Over the past twelve years, I have participated in several wonderful seminars at the Yale-New Haven Teachers Institute developing innovative curriculum units to supplement my teaching. These projects have motivated my students and myself to explore new and exciting areas of learning. In recent years, we have investigated African-American studies with the paintings of Jacob Lawrence, the historical struggles of Harriet Tubman and Frederick Douglass, and the poetry of Langston Hughes, Gwendolyn Brooks and Paul Laurence Dunbar. This past year my work focused on immigration studies especially as they related to issues of assimilation into American society because many of our Hispanic students at Clemente have migrated from Puerto Rico to the New Haven area.
This year I am participating in Professor Lawler's seminar on "American Children's Literature" because it will afford the opportunity to develop a curriculum unit which will focus on the dramatic involvement of young Americans caught in turbulent times in American history as they sought to help shape the destiny of America forever. Having recently been assigned to teach social studies, this unit will help me to design a literature-based program to supplement my teachings of the American Revolution.

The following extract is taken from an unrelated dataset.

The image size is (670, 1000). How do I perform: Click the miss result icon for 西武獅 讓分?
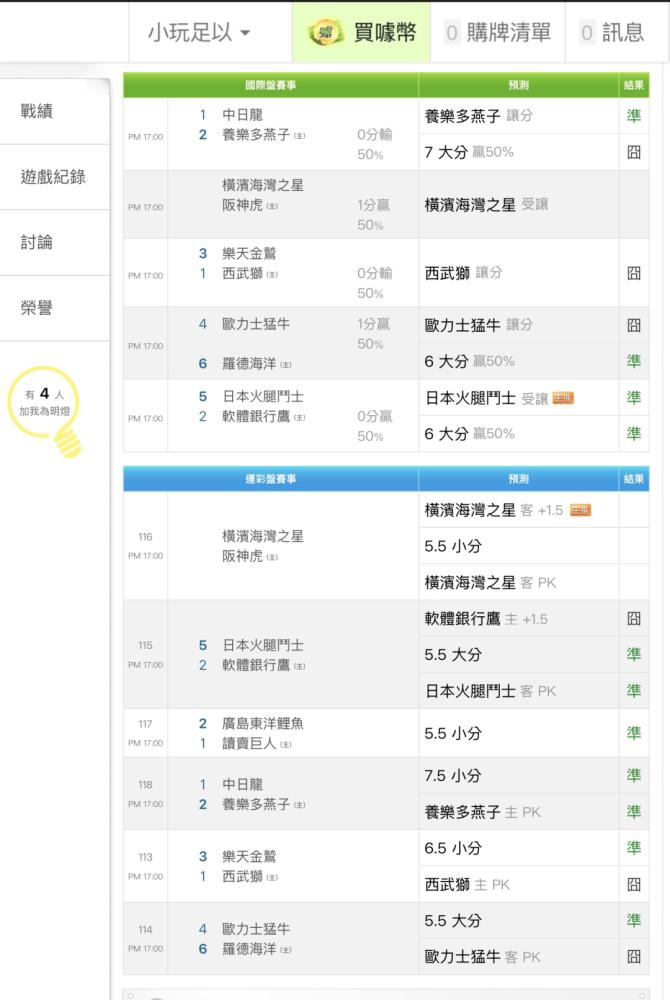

The unit will become a wonderful narrative exposition beginning with the British involvement in the Ohio River Valley in the French and Indian War, followed by angry protests against British taxation policies on stamps, sugar, tea and other commodities, and culminating in military confrontations between the colonists and the Crown. The Newbery Medal winner
will portray Revolutionary Boston as a living drama, perceived through the eyes of a shrewd and observant youngster. We will relive major historical events which were to lead to the Boston Tea Party and to the Battle of Lexington. This passionate piece of historical fiction will recreate wartime experiences for students of American history.

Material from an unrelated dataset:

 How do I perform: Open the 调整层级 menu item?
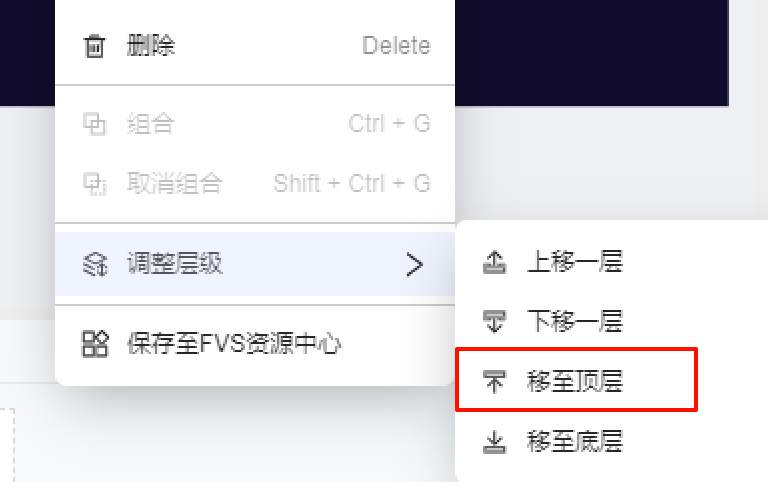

Although the Revolution was fought in New York and New Jersey as well, our unit's primary focus will be with the early battles and events in Massachusetts as well as our home state of Connecticut.
My Brother Sam Is Dead
captures the Revolutionary spirit as the Meeker family themselves are "captured" by the British troop movements in and around their homestead in Redding Ridge, just northwest of Fairfield, Connecticut. The family is further distressed as Mr. Meeker, among others, is a loyal supporter of the Crown and Sam, his son, constantly talks about defeating the British and of becoming independent and free. Tim Meeker, the younger son, is torn between his loyalty to his father and his desire to fight for freedom with his brother.
To provide a female prospective to the Revolutionary War, we will draw upon the experiences of two young women who find themselves in wartime Boston confused by their loyalties to their families, friends and employer. Ann Rinaldi has created two wonderful pieces of literature which dramatize pivotal moments in the War. First,
The Fifth of March
, a story of the Boston Massacre, relates skirmishes as a daily event in Boston as the rebelling colonists bristle against taxation and British military occupation. Our major character, Rachel Marsh, serves as an indentured servant to a young ambitious lawyer, John Adams, but her loyalties are compromised when she befriends a British soldier, Matthew Kilroy.
Our second novel,
The Secret of Sarah Revere
, to be used as a supplementary text, involves thirteen-year-old Sarah Revere, the daughter of the famous Patriot Paul Revere, and her insights into the political events surrounding her father's subversive activities against the Crown, including his now infamous ride to warn his countrymen of impending danger.
These wonderful pieces of literature will provide historical insight into critical phases of American history. They will afford opportunities to truly appreciate the sacrifices that our country's ancestors have made in order to shape the face of America today.